この夏のことだ。
わが永遠のアイドル砂子組で一席やってくれとの依頼を受け、無謀にも、役員ほか幹部社員を前にして長広舌をふるったそのあと、同じく登壇したのは新潟県胎内市にある小野組小野社長だった。
小野組は創業明治21年、130年つづく老舗企業だ。
小野さんいわく、「自分はバトンランナー」だという。次代の人がうまくいって、やっとお役御免無罪放免になるのが自らの役割なのだそうだ。
その講話の冒頭、彼が聴取者に投げかけたのは、こんな問いだった。
「100年つづく企業になるためにもっとも大切にしなければならないのはなんでしょうか?次の三つのうちから選んでください」
その三つとは、「顧客」「株主」「従業員」だ。
こう言っちゃあ悪いが、この手の質問を駆使する話がわたしは嫌いだ。
「自分に当てられたらどうしよう」とヒヤヒヤするからだ。小心者の哀しさである。
それに・・これは自らが会社というものをどう考えているか、来し方と行く末における核心をつく質問だ。ドキドキしながら考えてみた。
三つのうち、すぐに脱落したのは「株主」だ。これについては、市場原理主義にどっぷりと浸ってしまったこの御時世では、大いに異論が出るところだろうが、問いには「もっとも」という副詞がついている。わたしの考えではそれは「もっとも」たり得ない。
さて・・・
あとのふたつのうちどちらを選んだらよいか。
有り体に白状すると、これについては少しく悩んだ。
なんとなればわたしは、「わたしたちのお客さんは住民です」を合言葉に、「三方良しの公共事業」の旗振り役としてこの十数年を過ごしてきた張本人だ。「住民が顧客」という前提にたって公共建設工事は行われるべきだと信じている人間だ。

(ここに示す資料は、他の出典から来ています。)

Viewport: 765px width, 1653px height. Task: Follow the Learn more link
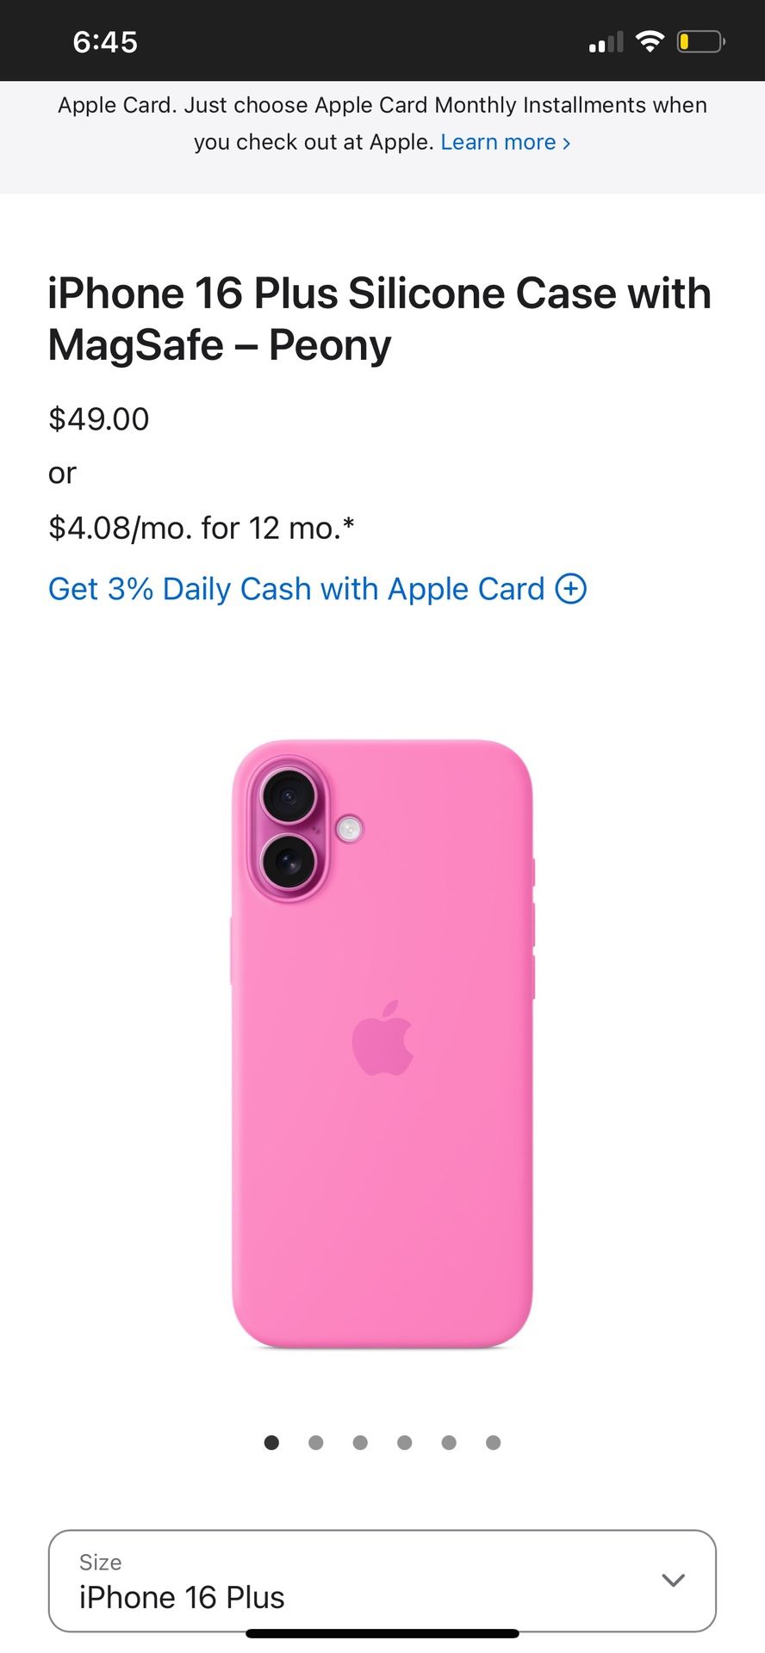coord(498,142)
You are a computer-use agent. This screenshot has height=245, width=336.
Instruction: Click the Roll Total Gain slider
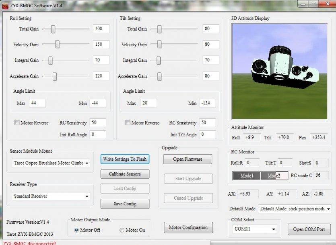point(53,29)
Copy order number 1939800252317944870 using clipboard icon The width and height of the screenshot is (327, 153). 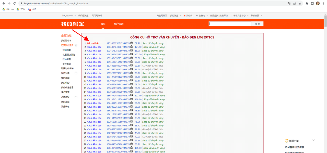tap(132, 43)
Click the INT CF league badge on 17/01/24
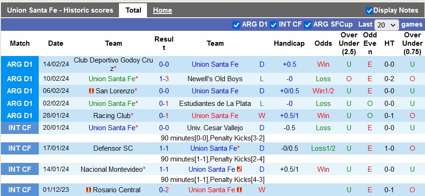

心なしか、ニコッと笑ってわたしを見る講師の目がわたしを試しているかのような気がして冷や汗が出てきた。
しかし、それもいっときのこと。
「やっぱ従業員やろ」
それがわたしの出した結論だった。
すると、そんなわたしの心を見透かしたかのように、目と目が合った講師がふたたびニコッと笑って、誰も指名せず自ら口にした答えは、
「従業員ですよね」
「従業員をたいせつにしない会社は100年つづきません」
そうだよな、絶対にそうだよ、とどちらにしようか悩んだ自分を棚に上げ、「そんな当たり前のことを聞くなよな」ばりの顔を講師に向けたわたし。
半年前のことである。
なにゆえそんな話を思い出したのか。
詳細は他人さまに晒すようなものではないので避けるが、唐突に思い出したわけではない。近ごろ折にふれて、あのときの小野さんの笑顔と言葉がわたしの脳内によみがえってきて、そのたびにわたしはうなずき、こう応えるのだ。
「ですよねー」
と。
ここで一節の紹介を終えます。